Figure 2.

FOXO3 Is Required for SCs to Self-Renew during Muscle Regeneration

(A) Four weeks after the initiation of tamoxifen treatment, Foxo3^cKO and control mice were injured, and muscles were harvested 7 days later. In the panels, the arrows point to PAX7^+ve SCs associated with CNFs in control and Foxo3^cKO muscles. The graph shows the average number of PAX7^+ve SCs per 100 CNFs from multiple sections in control and Foxo3^cKO muscles (n = 4 mice per genotype) (^∗∗p < 0.01).

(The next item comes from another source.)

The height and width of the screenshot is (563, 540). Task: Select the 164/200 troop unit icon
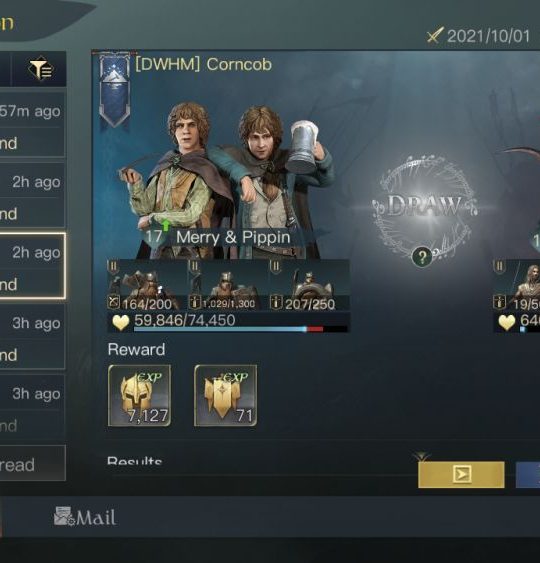click(147, 285)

(B) One month after tamoxifen treatment, Foxo3^cKO-YFP and control-YFP mice were injured, and muscles were harvested 1 month later. Cryosections were stained for Laminin and YFP. In the panels, the arrows point to YFP^+ve SCs associated with CNFs in control and Foxo3^cKO muscles. The insets show high-magnification images of the areas in dotted rectangles. The graph shows the average number of YFP^+ve SCs per 100 CNFs from multiple sections in control and Foxo3^cKO muscles (n = 4 mice per genotype) (^∗∗p < 0.05).

(C) Muscles of tamoxifen-treated Foxo3^cKO and control mice were injured twice, with a spacing of 2 weeks between successive injuries. Cryosections stained with hematoxylin and eosin reveal impaired regeneration in the Foxo3^cKO muscles. The graph shows the mean cross-sectional area of CNFs from multiple sections in control and Foxo3^cKO muscles (n = 3 mice per genotype) (^∗∗p < 0.05).